J Glaucoma. 2012 Oct-Nov;21(8):523-9. doi: 10.1097/IJG.0b013e318227a565.
To determine the effect of conjunctival incision location on the long-term efficacy of nonvalved glaucoma drainage devices.
We conducted a retrospective review of patients ≥18 years of age with uncontrolled glaucoma [intraocular pressure (IOP) ≥18 mm Hg] who underwent glaucoma drainage device implantation. A comparison was made of a limbal-based (LB-BGI) versus fornix-based (FB-BGI) conjunctival flap during placement of a 350-mm Baerveldt glaucoma implant (AMO, Santa Ana, CA) in subjects with at least 1 year of follow-up data. The primary outcome measure was IOP; secondary outcome measures were medication burden, visual acuity, and surgical complications.
One hundred sixty eyes of 147 glaucoma patients were included. Two years after surgery, the IOP in the LB-BGI group was 14.3±5.3 mm Hg and in the FB-BGI group 13.1±4.7 mm Hg (P=0.47). Overall success of IOP control was achieved at the final visit (range 1 to 5 y) in 90% of the LB-BGI group and 87% of the FB-BGI group (P=0.63).
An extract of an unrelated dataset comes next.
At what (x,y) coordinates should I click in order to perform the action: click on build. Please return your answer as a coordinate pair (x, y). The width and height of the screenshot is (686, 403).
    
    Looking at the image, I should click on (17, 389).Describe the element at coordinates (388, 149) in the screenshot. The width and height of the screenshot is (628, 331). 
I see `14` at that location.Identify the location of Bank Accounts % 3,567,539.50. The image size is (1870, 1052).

The medication burden of the 2 groups at 1 and 2 years after surgery was not statistically significantly different. Worsening of visual acuity by more than 2 lines was not statistically different between the groups 2 years after the surgery and at the final visit (P=0.47, P=0.60, respectively). A greater number of eyes developed endophthalmitis and were more likely to undergo subsequent tube revision in the FB-BGI group, but the differences were not significant.
Both incision techniques were equally effective in controlling IOP. Each surgical approach has its advantages and this study suggests that either technique may be used safely and effectively.
确定结膜切口位置对非阀式青光眼引流装置长期疗效的影响。
我们对 18 岁以上患有未控制青光眼(眼压[IOP]≥18mmHg)并接受青光眼引流装置植入术的患者进行了回顾性研究。对 350mm Baerveldt 青光眼植入物(AMO,Santa Ana,CA)放置时基于缘(LB-BGI)与基于穹窿(FB-BGI)结膜瓣的比较,在至少有 1 年随访数据的患者中进行。主要观察指标为眼压;次要观察指标为药物负担、视力和手术并发症。
147 例青光眼患者的 160 只眼被纳入研究。术后 2 年,LB-BGI 组的 IOP 为 14.3±5.3mmHg,FB-BGI 组为 13.1±4.7mmHg(P=0.47)。在最终随访(1 至 5 年)时,LB-BGI 组 90%和 FB-BGI 组 87%的患者达到了 IOP 控制的总体成功(P=0.63)。术后 1 年和 2 年,两组的药物负担无统计学差异。术后 2 年和最终随访时,两组视力下降超过 2 行的比例无统计学差异(P=0.47,P=0.60)。FB-BGI 组有更多的眼发生眼内炎,并且更有可能进行后续的管修订,但差异无统计学意义。
两种切口技术在控制眼压方面同样有效。每种手术方法都有其优点,本研究表明,任何一种技术都可以安全有效地使用。